> DIRECTIONS FOR THIS TASK
Pull every line with "agent" from the material.

═════ RECORDS SUPPLIED ═════

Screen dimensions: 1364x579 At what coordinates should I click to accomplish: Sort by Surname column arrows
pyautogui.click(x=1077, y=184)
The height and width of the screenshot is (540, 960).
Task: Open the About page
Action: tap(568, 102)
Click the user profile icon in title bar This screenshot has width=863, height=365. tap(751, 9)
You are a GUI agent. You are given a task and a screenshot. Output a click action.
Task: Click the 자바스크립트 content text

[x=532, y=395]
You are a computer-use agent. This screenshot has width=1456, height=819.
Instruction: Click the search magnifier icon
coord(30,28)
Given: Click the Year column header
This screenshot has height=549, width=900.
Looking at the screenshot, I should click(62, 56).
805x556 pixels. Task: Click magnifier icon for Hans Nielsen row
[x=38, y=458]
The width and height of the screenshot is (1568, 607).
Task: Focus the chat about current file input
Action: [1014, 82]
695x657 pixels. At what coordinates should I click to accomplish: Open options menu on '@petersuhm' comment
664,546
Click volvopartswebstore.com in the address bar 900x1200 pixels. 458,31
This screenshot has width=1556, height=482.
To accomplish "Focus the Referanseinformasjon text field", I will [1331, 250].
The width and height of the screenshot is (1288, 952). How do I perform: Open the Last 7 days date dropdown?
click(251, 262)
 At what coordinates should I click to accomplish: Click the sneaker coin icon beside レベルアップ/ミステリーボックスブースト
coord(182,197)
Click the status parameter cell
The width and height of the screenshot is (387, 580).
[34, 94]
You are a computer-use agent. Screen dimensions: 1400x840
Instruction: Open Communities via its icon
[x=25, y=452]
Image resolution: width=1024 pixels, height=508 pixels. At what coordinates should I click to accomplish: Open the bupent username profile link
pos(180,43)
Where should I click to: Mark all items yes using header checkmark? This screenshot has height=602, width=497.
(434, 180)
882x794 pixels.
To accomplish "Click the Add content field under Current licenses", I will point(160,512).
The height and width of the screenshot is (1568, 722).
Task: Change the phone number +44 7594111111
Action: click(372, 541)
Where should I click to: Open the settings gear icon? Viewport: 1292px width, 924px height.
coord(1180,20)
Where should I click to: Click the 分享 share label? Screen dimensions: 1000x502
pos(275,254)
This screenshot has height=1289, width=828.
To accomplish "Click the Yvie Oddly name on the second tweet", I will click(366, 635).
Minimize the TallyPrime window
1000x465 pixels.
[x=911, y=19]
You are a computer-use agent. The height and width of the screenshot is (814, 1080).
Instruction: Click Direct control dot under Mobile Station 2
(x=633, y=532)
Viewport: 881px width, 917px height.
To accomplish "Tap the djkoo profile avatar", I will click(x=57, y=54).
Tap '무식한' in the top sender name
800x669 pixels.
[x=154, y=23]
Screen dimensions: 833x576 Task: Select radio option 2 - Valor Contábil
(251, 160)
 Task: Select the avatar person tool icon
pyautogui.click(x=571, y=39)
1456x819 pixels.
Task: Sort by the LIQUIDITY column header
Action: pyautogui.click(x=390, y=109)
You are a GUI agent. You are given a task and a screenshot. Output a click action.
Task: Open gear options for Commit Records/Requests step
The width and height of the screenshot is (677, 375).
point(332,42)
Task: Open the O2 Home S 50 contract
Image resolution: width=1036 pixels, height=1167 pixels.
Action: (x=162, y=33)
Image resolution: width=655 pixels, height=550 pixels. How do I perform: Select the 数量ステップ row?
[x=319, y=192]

═════

> PROBLEM SOLUTION
You are a GUI agent. You are given a task and a screenshot. Output a click action.
You are a computer-use agent. This screenshot has width=1456, height=819.
You are a computer-use agent. Screen dimensions: 1400x840
You are a computer-use agent. The height and width of the screenshot is (814, 1080).
You are a GUI agent. You are given a task and a screenshot. Output a click action.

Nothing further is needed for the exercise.